Your instructions: For each line below that contains the word "атаки", return that line.

Start of Data shown

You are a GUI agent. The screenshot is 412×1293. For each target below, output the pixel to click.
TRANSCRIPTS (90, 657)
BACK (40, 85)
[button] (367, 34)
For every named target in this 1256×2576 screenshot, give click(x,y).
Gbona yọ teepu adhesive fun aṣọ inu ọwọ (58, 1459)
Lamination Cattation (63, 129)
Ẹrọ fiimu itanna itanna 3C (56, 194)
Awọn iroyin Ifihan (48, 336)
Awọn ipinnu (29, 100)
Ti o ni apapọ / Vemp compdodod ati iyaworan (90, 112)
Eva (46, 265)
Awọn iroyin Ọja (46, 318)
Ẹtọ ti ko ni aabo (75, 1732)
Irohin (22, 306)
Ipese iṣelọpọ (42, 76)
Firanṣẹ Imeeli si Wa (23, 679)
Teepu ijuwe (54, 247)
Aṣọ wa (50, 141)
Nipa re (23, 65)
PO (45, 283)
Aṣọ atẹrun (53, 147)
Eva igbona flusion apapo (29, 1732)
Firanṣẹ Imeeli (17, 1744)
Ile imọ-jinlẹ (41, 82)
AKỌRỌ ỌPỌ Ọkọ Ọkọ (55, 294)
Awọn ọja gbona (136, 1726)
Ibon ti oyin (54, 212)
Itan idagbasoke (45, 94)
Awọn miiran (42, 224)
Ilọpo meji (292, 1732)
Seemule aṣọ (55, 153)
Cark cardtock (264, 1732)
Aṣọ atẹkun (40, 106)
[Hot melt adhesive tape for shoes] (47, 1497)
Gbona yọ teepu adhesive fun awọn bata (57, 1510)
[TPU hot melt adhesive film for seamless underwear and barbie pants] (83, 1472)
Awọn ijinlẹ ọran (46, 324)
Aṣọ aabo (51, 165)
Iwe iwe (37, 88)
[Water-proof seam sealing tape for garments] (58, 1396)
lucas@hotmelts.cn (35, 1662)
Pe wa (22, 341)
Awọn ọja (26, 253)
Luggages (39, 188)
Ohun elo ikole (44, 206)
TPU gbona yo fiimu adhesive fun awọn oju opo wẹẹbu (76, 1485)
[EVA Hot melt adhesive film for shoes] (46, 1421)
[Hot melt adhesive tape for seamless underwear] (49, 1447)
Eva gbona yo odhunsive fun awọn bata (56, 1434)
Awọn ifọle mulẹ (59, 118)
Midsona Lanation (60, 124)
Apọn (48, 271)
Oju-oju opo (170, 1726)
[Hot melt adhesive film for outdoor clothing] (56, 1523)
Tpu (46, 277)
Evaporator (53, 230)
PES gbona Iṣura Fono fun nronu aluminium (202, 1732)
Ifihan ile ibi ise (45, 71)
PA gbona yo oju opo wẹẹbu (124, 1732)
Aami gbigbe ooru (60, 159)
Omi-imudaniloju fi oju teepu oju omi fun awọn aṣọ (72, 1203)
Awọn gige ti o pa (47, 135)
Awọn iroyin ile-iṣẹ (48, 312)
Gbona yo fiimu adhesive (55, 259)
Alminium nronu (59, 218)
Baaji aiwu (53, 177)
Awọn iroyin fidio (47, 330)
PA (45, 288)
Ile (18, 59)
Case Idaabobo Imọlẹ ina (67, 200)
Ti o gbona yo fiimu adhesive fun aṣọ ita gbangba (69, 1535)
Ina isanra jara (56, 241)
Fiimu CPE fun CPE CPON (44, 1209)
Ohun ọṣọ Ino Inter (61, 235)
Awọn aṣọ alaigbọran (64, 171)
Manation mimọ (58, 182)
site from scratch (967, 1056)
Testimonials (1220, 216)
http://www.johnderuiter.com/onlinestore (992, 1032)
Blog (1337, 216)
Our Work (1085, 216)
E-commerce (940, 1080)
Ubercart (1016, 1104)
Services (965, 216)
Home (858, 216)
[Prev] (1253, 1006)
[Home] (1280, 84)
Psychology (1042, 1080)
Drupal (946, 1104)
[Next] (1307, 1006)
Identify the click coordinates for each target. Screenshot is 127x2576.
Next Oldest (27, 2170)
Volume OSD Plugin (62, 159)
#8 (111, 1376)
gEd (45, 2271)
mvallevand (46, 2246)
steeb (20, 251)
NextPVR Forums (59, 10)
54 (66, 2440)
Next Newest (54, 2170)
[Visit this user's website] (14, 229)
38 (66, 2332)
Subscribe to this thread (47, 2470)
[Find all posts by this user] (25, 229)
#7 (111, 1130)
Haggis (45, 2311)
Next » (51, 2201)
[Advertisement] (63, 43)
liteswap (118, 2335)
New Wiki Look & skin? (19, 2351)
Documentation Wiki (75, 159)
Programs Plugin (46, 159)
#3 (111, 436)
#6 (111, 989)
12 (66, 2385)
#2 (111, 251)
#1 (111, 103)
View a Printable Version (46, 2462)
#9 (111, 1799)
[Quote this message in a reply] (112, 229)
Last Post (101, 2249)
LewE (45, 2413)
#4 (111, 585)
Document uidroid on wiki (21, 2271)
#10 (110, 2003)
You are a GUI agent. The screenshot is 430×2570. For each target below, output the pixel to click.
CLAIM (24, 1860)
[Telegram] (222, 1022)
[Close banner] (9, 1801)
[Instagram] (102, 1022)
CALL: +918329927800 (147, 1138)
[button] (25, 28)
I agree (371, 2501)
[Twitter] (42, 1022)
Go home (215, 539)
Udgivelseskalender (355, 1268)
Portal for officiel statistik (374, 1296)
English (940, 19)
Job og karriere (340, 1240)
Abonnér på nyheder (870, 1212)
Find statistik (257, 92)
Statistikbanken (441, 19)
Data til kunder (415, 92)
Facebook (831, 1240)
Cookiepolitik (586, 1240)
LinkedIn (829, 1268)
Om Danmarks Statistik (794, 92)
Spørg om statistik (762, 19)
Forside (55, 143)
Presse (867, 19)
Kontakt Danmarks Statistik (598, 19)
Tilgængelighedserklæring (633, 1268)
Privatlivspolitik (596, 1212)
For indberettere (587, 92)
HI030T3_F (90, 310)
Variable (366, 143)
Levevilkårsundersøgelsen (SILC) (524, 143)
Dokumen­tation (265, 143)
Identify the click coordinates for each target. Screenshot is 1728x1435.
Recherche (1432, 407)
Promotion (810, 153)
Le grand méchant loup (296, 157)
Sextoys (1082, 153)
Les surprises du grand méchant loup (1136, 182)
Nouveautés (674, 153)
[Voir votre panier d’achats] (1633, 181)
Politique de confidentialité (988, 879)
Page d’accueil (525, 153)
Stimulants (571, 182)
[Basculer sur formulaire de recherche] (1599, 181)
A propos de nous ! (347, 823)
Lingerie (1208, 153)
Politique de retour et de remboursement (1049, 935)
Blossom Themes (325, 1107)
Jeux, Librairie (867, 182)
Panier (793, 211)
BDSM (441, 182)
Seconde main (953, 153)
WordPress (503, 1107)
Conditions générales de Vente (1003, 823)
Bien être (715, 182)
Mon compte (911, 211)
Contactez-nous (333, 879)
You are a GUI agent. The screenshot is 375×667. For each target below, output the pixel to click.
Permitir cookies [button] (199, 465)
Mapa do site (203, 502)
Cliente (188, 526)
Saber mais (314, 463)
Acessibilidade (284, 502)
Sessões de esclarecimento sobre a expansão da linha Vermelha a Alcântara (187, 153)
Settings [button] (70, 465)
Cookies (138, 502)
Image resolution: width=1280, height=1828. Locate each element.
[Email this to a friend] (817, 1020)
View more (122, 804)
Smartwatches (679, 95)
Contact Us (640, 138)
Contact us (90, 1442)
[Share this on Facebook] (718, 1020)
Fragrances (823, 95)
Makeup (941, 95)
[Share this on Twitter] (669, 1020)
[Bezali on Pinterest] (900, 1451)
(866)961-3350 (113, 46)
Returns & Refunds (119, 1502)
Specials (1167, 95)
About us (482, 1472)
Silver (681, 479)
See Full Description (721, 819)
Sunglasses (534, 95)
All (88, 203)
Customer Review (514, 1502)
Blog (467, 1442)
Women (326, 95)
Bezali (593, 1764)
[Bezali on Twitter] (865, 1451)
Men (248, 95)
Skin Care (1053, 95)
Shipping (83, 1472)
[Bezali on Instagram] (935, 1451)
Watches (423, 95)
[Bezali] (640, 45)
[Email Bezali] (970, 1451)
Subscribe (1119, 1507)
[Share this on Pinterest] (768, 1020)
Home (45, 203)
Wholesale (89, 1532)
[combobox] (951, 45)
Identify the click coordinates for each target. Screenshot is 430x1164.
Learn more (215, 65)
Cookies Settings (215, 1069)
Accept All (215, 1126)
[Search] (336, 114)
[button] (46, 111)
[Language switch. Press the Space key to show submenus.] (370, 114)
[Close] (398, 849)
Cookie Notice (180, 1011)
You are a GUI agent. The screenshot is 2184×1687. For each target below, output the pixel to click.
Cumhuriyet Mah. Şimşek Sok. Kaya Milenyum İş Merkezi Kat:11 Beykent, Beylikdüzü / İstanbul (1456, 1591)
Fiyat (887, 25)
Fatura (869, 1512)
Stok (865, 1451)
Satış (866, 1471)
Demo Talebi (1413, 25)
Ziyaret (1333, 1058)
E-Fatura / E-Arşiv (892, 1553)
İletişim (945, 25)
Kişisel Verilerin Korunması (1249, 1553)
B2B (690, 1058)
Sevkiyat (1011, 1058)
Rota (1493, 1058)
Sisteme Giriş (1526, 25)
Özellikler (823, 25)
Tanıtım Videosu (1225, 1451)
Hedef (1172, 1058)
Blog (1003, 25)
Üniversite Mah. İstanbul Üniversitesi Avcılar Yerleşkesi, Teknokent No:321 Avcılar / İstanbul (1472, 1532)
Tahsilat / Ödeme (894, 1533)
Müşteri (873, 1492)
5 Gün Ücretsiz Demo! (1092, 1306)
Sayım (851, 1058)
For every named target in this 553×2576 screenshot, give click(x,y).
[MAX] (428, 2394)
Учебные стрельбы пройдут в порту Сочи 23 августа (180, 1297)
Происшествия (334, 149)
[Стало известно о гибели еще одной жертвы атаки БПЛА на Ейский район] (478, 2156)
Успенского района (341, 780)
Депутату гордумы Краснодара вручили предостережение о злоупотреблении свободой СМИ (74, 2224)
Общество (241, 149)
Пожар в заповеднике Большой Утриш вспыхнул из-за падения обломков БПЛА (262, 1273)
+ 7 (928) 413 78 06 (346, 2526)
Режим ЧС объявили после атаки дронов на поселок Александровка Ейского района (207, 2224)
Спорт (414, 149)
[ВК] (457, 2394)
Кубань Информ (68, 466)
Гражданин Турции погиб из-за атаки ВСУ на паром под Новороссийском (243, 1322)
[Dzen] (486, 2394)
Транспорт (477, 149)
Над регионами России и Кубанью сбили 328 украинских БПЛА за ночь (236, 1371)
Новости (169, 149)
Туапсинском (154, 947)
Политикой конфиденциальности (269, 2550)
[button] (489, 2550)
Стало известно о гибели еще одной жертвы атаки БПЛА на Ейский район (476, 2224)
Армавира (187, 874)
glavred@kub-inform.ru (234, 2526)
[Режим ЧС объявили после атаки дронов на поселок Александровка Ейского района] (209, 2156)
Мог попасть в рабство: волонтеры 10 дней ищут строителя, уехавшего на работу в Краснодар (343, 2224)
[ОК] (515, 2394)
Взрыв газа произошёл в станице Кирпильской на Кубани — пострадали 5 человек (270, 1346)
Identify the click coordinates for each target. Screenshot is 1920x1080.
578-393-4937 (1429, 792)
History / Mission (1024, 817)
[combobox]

End of Data shown

Exercise response:
[Стало известно о гибели еще одной жертвы атаки БПЛА на Ейский район] (478, 2156)
Режим ЧС объявили после атаки дронов на поселок Александровка Ейского района (207, 2224)
Гражданин Турции погиб из-за атаки ВСУ на паром под Новороссийском (243, 1322)
Стало известно о гибели еще одной жертвы атаки БПЛА на Ейский район (476, 2224)
[Режим ЧС объявили после атаки дронов на поселок Александровка Ейского района] (209, 2156)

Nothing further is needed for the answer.